The Financial Services Authority report into the failure of RBS has just been released - the report can be read here.
According to the FSA report, the collapse of RBS was due to a combination of the following factors:
- significant weaknesses in RBS’s capital position, as a result of management decisions and permitted by an inadequate global regulatory capital framework;
- over-reliance on risky short-term wholesale funding, which was permitted by an inadequate approach to the regulation of liquidity;
- concerns and uncertainties about RBS’s underlying asset quality, which in turn was subject to little fundamental analysis by the FSA;
- substantial losses in credit trading activities, which eroded market confidence. Both RBS’s strategy and the FSA’s supervisory approach underestimated how bad losses associated with structured credit might be;
- the ABN AMRO acquisition, on which RBS proceeded without appropriate heed to the risks involved and with inadequate due diligence; and
- an overall systemic crisis in which the banks in worse relative positions were extremely vulnerable to failure. RBS was one such bank.
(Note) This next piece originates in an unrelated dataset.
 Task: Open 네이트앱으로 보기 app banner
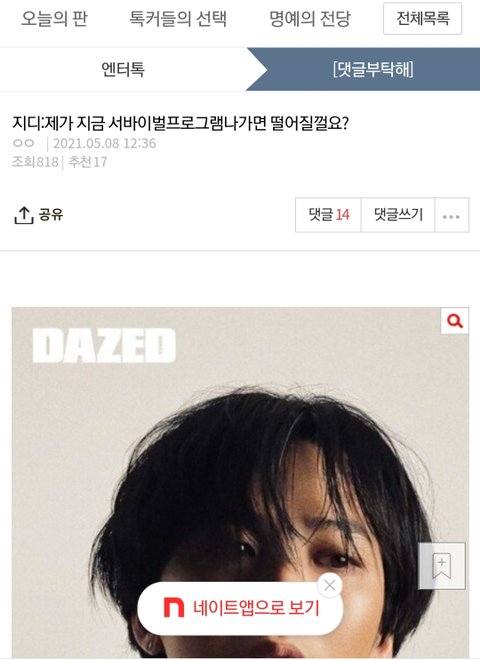[240, 608]
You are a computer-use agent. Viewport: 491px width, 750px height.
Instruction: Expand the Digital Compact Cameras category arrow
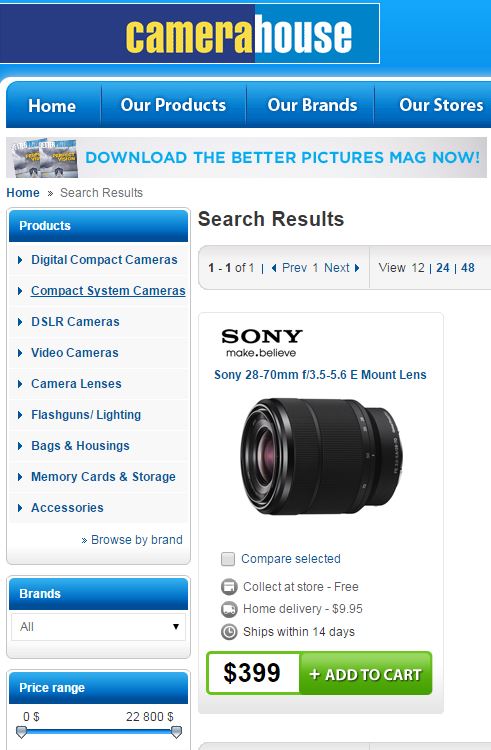[20, 260]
However, the risk management, regulatory and supervisory failings identified in this report are only the proximate causes of the bank's failure. It is a bit like a fire officer's report stating that the building burnt down because of a fire! The questions we should be asking are: (1) Why did banks such as RBS take too much risk? (2) Why did regulators and regulation fail? It is the answers to these questions which are important if such failures are to be prevented in the future.